| Work required |
Only one stretch of the data is wanted: the line containing "[Choose] (714, 1444)", the line containing "SUBMIT A RETURN (661, 1880)", and every line between them, copied exactly.

Recorded data
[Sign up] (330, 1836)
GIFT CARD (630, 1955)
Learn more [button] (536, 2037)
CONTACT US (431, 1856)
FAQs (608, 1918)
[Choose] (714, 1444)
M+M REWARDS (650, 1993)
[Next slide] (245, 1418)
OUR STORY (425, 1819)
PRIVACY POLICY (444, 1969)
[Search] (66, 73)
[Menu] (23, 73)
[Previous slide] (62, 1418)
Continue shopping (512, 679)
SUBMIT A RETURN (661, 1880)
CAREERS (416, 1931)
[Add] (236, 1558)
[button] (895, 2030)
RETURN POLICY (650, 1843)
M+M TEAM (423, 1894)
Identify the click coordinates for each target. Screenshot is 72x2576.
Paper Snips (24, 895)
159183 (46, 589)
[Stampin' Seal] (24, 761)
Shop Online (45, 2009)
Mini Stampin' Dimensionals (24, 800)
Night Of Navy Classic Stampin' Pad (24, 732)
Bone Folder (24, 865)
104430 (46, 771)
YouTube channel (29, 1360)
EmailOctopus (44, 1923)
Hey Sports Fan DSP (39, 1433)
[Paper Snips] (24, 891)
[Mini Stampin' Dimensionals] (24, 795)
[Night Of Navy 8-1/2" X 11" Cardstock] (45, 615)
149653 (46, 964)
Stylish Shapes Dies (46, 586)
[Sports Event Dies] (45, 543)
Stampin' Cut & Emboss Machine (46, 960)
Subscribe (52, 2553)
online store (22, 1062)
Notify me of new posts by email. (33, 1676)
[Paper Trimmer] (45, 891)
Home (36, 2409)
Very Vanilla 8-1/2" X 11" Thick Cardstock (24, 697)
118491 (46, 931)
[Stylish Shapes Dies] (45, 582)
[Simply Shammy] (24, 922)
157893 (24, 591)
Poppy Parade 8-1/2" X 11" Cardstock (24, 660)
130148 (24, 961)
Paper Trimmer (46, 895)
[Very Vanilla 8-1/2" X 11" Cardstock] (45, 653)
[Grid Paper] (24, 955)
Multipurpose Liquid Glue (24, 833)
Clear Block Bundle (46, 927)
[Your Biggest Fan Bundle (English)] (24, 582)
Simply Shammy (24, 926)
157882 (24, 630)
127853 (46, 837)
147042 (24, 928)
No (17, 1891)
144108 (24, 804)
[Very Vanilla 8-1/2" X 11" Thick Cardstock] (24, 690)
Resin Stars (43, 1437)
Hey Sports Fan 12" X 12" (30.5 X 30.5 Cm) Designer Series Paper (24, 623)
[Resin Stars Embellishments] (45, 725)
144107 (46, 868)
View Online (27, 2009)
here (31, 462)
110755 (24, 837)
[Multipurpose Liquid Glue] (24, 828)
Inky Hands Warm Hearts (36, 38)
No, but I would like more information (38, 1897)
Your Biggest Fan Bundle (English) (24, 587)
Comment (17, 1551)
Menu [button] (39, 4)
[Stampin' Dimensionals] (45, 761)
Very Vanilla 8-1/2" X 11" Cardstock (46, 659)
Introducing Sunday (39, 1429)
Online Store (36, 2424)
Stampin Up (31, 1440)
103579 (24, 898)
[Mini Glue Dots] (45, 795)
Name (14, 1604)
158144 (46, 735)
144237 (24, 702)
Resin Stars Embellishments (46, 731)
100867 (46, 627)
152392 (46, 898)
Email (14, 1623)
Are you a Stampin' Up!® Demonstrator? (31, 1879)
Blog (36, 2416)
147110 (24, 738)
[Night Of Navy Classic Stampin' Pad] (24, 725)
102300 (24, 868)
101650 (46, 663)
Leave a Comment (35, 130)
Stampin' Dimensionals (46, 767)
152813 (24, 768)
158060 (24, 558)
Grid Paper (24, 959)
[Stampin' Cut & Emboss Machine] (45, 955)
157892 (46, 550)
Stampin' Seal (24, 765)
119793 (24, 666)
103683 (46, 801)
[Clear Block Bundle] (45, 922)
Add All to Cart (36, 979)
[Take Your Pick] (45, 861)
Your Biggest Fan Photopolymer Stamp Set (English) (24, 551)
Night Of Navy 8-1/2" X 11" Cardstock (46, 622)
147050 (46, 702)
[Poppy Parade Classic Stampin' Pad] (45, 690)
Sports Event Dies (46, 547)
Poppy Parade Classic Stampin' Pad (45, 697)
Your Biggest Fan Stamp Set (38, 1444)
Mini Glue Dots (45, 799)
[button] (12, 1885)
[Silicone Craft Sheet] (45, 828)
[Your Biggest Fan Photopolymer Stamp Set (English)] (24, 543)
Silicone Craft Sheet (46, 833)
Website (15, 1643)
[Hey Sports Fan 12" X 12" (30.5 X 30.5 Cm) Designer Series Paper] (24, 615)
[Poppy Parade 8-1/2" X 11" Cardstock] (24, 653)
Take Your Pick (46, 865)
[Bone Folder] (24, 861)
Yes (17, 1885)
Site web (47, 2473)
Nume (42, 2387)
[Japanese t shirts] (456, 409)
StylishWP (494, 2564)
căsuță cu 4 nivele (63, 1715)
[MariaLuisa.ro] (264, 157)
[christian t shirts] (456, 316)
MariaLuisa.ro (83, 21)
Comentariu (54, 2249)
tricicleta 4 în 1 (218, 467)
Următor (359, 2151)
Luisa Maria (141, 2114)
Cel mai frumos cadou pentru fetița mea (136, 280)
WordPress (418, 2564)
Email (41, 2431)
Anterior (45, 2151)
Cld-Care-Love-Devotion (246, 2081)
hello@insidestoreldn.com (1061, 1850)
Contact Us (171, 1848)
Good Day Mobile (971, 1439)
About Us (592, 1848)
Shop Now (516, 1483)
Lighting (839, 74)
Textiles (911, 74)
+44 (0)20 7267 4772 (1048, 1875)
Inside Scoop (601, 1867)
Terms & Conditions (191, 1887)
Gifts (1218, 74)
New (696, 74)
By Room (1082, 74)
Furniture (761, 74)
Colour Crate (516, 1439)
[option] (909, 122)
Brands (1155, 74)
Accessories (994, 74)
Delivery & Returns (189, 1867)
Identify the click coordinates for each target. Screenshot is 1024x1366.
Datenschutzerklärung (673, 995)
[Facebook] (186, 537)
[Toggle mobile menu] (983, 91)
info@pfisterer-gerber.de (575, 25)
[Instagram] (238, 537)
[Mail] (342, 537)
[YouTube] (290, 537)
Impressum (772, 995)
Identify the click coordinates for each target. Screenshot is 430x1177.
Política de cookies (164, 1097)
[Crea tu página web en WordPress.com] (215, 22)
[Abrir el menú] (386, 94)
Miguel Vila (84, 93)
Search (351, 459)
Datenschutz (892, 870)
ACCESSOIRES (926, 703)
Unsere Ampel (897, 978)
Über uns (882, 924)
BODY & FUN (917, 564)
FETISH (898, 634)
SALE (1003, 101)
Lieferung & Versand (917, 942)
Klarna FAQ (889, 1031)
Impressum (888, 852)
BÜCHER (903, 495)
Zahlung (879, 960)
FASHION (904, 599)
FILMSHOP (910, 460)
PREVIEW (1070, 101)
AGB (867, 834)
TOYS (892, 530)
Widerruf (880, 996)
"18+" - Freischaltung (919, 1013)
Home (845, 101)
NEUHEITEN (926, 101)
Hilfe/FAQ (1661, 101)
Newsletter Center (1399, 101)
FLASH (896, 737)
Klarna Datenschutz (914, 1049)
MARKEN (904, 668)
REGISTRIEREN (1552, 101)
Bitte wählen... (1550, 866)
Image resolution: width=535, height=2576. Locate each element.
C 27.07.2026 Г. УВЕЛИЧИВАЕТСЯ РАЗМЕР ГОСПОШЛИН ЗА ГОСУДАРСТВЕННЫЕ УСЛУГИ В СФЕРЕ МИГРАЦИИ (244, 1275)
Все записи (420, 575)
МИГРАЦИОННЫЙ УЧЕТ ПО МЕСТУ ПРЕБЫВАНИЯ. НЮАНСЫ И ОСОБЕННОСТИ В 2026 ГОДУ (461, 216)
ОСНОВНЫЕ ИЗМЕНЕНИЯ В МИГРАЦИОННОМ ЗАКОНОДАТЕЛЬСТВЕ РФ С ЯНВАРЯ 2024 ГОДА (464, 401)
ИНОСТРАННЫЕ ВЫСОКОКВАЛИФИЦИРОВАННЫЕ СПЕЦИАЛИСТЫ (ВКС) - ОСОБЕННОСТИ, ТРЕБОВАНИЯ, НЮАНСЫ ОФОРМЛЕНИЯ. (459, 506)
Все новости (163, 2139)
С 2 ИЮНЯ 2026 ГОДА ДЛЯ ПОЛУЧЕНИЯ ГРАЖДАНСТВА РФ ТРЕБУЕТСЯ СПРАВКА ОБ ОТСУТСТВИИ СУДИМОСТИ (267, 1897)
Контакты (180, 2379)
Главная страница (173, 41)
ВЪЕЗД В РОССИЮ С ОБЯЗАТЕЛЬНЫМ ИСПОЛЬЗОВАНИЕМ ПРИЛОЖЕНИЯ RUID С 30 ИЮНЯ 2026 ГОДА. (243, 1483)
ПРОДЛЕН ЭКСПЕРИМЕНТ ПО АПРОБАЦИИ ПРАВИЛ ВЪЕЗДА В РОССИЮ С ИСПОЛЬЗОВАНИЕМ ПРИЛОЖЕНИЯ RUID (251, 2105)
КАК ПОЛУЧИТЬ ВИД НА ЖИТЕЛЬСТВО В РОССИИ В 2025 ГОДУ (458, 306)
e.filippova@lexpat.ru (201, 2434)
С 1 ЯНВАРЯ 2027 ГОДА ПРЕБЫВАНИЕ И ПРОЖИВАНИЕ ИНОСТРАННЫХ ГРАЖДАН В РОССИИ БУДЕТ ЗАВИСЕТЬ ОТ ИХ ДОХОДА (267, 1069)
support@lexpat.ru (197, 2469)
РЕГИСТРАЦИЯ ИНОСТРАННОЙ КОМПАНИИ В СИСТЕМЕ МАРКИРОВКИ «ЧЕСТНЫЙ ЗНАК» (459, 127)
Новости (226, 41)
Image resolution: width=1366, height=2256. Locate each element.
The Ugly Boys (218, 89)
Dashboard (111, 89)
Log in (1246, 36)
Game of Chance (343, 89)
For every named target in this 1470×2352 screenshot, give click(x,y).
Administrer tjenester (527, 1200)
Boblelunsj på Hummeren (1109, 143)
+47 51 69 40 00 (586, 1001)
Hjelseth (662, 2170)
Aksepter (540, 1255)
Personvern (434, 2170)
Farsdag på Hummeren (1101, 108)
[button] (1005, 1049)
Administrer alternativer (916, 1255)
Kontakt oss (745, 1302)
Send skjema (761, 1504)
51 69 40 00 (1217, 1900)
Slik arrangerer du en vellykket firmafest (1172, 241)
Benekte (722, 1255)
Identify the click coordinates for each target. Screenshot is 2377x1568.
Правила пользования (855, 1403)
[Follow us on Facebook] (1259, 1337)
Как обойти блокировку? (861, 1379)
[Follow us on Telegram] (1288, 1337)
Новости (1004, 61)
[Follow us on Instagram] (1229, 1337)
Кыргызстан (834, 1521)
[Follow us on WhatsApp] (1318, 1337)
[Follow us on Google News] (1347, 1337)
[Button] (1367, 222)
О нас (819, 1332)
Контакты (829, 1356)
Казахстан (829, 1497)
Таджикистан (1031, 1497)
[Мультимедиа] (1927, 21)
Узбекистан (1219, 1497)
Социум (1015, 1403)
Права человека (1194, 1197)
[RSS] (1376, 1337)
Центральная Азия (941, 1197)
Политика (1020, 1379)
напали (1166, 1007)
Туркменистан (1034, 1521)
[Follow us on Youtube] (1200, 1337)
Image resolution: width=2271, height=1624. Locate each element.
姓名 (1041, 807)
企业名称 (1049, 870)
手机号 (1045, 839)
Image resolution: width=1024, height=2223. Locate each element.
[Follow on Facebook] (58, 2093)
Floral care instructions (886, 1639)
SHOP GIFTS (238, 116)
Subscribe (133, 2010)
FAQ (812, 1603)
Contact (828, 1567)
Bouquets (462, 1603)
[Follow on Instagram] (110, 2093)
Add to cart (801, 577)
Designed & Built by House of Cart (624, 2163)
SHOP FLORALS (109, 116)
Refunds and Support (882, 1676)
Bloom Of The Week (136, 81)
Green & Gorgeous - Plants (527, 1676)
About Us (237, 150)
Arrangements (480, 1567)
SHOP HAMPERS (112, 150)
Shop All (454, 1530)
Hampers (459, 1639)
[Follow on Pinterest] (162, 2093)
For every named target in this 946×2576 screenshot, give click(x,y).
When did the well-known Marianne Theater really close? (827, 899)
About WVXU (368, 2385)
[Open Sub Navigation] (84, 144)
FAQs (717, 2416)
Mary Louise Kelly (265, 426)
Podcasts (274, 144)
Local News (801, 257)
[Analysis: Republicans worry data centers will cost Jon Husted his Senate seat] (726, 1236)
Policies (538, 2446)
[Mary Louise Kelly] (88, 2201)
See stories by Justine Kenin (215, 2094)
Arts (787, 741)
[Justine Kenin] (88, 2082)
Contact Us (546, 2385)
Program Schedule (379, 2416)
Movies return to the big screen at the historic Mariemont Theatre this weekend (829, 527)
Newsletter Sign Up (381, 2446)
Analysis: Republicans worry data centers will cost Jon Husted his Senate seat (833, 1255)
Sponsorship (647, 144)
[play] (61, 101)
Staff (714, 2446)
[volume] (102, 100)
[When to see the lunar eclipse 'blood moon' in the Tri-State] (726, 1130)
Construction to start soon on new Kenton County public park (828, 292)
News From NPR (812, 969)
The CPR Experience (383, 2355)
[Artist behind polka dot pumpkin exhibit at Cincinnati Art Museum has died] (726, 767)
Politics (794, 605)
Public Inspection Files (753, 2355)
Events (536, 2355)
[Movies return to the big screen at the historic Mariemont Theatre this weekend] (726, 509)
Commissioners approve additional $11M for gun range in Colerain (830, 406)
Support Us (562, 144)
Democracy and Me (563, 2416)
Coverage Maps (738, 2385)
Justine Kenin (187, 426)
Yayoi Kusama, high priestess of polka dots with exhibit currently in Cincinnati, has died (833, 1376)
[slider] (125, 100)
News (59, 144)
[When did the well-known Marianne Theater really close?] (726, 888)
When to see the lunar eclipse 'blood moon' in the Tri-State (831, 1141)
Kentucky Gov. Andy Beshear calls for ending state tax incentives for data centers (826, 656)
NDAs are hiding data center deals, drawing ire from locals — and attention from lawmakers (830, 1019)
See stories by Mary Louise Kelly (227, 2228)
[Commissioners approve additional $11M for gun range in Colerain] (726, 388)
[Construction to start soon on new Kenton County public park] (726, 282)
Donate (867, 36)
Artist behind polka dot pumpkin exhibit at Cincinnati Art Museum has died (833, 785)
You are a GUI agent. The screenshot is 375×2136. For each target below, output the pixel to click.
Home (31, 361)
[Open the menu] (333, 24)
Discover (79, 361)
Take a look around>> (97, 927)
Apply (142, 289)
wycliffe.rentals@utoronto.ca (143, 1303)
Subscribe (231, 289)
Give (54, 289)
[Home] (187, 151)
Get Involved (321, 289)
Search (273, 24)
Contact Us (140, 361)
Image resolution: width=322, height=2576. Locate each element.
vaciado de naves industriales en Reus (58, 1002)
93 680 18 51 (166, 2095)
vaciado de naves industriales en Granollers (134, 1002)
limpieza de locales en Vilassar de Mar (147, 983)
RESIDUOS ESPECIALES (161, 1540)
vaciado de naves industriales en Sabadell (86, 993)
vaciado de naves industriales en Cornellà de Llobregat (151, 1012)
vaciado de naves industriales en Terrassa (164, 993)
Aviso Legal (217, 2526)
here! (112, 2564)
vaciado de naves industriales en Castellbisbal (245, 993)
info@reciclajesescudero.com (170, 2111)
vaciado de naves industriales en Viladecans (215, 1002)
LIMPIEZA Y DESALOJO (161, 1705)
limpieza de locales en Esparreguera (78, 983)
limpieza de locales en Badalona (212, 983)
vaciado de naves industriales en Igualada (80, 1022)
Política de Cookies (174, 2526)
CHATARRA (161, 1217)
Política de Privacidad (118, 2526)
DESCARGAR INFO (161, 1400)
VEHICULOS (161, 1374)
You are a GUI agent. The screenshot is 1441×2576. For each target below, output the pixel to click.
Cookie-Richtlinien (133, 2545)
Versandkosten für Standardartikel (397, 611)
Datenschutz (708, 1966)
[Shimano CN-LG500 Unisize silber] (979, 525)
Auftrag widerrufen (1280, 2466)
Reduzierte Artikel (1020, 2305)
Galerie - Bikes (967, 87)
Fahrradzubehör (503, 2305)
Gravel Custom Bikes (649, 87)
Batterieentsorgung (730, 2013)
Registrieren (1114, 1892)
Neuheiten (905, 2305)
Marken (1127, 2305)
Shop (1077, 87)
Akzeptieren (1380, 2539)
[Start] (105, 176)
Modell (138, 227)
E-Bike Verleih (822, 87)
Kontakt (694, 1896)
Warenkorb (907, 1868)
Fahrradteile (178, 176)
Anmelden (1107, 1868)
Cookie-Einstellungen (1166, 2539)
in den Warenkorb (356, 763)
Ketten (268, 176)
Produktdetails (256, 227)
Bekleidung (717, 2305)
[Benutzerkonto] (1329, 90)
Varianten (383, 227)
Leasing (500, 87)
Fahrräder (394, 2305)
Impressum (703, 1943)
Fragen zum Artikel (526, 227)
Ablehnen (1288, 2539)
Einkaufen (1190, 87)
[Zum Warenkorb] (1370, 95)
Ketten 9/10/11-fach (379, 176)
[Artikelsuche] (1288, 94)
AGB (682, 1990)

| Answer box |
[Choose] (714, 1444)
M+M REWARDS (650, 1993)
[Next slide] (245, 1418)
OUR STORY (425, 1819)
PRIVACY POLICY (444, 1969)
[Search] (66, 73)
[Menu] (23, 73)
[Previous slide] (62, 1418)
Continue shopping (512, 679)
SUBMIT A RETURN (661, 1880)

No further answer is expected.